Take the records underneath and set them down exactly.
### Supplied data
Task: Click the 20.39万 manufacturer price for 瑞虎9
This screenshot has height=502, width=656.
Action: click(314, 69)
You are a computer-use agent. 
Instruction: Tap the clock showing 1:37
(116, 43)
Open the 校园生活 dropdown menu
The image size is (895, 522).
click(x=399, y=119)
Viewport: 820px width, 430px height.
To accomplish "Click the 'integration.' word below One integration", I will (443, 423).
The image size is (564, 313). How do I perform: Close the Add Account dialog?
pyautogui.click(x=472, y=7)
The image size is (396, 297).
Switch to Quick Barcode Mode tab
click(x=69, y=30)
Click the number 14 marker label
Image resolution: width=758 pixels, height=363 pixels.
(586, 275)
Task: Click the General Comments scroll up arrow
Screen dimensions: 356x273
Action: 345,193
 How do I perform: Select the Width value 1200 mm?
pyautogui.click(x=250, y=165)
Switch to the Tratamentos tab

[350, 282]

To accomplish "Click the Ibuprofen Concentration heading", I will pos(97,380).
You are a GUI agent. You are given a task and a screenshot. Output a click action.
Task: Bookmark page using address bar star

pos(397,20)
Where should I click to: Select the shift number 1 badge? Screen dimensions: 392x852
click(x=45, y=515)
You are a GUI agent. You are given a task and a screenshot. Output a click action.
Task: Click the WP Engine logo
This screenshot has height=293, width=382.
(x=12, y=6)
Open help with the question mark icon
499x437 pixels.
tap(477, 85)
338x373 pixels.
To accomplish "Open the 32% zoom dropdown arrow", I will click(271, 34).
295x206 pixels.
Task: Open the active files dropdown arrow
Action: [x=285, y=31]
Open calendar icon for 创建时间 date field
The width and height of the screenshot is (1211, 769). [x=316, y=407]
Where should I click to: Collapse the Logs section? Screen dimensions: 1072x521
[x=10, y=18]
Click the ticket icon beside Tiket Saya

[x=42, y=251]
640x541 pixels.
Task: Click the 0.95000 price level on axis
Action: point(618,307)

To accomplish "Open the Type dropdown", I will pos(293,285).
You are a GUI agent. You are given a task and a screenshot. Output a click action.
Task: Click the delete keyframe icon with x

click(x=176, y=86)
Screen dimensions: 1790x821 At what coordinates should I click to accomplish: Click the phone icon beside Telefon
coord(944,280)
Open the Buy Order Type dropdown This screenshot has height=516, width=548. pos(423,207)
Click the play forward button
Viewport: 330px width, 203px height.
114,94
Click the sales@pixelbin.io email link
######
(Result of the exercise):
Task: Click the 20.39万 manufacturer price for 瑞虎9
This screenshot has height=502, width=656.
Action: click(314, 69)
You are a computer-use agent. 
Instruction: Tap the clock showing 1:37
(116, 43)
Open the 校园生活 dropdown menu
The image size is (895, 522).
click(x=399, y=119)
Viewport: 820px width, 430px height.
To accomplish "Click the 'integration.' word below One integration", I will (443, 423).
The image size is (564, 313). How do I perform: Close the Add Account dialog?
pyautogui.click(x=472, y=7)
The image size is (396, 297).
Switch to Quick Barcode Mode tab
click(x=69, y=30)
Click the number 14 marker label
Image resolution: width=758 pixels, height=363 pixels.
(586, 275)
Task: Click the General Comments scroll up arrow
Screen dimensions: 356x273
Action: 345,193
 How do I perform: Select the Width value 1200 mm?
pyautogui.click(x=250, y=165)
Switch to the Tratamentos tab

[350, 282]

To accomplish "Click the Ibuprofen Concentration heading", I will pos(97,380).
You are a GUI agent. You are given a task and a screenshot. Output a click action.
Task: Bookmark page using address bar star

pos(397,20)
Where should I click to: Select the shift number 1 badge? Screen dimensions: 392x852
click(x=45, y=515)
You are a GUI agent. You are given a task and a screenshot. Output a click action.
Task: Click the WP Engine logo
This screenshot has height=293, width=382.
(x=12, y=6)
Open help with the question mark icon
499x437 pixels.
tap(477, 85)
338x373 pixels.
To accomplish "Open the 32% zoom dropdown arrow", I will click(271, 34).
295x206 pixels.
Task: Open the active files dropdown arrow
Action: [x=285, y=31]
Open calendar icon for 创建时间 date field
The width and height of the screenshot is (1211, 769). [x=316, y=407]
Where should I click to: Collapse the Logs section? Screen dimensions: 1072x521
[x=10, y=18]
Click the ticket icon beside Tiket Saya

[x=42, y=251]
640x541 pixels.
Task: Click the 0.95000 price level on axis
Action: point(618,307)

To accomplish "Open the Type dropdown", I will pos(293,285).
You are a GUI agent. You are given a task and a screenshot. Output a click action.
Task: Click the delete keyframe icon with x

click(x=176, y=86)
Screen dimensions: 1790x821 At what coordinates should I click to accomplish: Click the phone icon beside Telefon
coord(944,280)
Open the Buy Order Type dropdown This screenshot has height=516, width=548. pos(423,207)
Click the play forward button
Viewport: 330px width, 203px height.
114,94
Click the sales@pixelbin.io email link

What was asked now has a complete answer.